◆ **Extracted data entries**
-.-.-

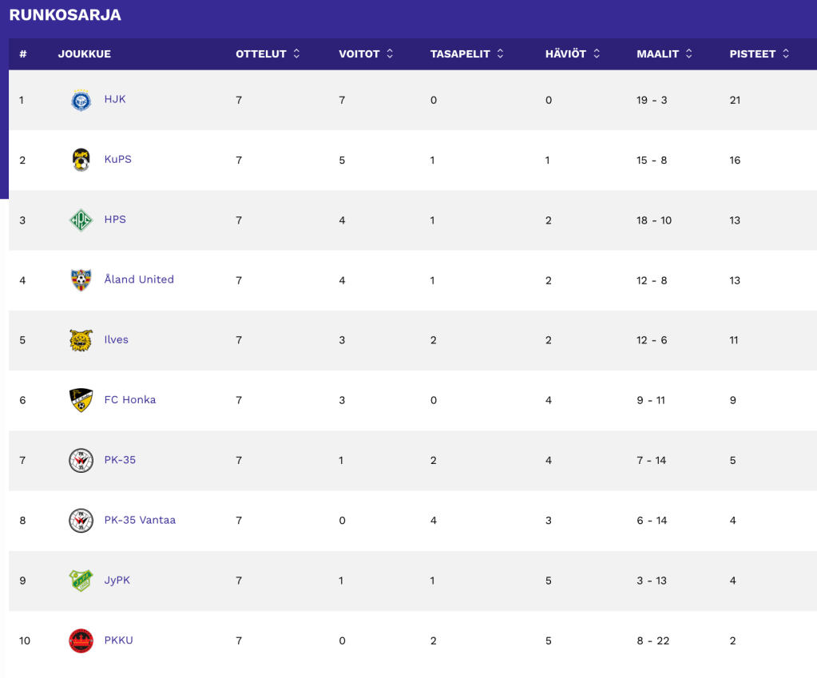This screenshot has height=678, width=817.
Task: Open the HJK team link
Action: click(x=115, y=100)
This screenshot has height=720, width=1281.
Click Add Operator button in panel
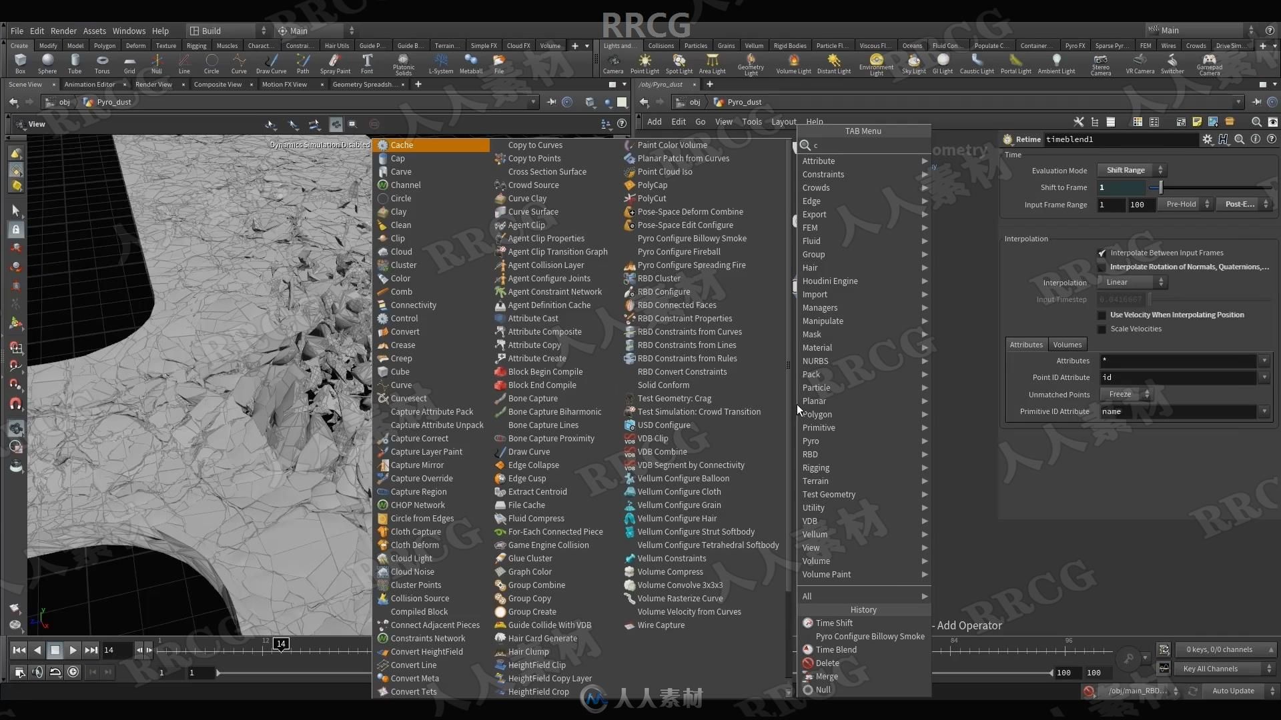(969, 624)
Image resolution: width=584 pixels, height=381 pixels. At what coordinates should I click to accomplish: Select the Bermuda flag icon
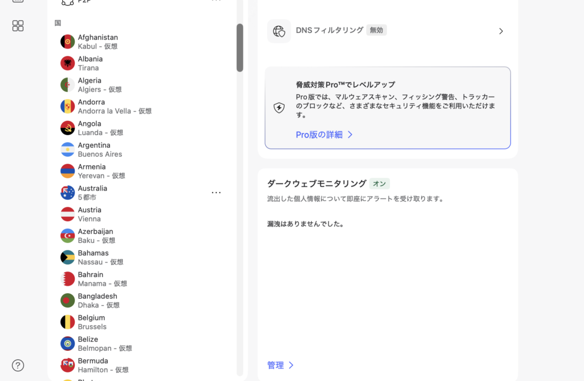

-.-.-

Copy every line of the records above word for word, leaving out the pictures.

This screenshot has height=678, width=817.
Task: Open the HJK team link
Action: click(x=115, y=100)
This screenshot has height=720, width=1281.
Click Add Operator button in panel
(969, 624)
Image resolution: width=584 pixels, height=381 pixels. At what coordinates should I click to accomplish: Select the Bermuda flag icon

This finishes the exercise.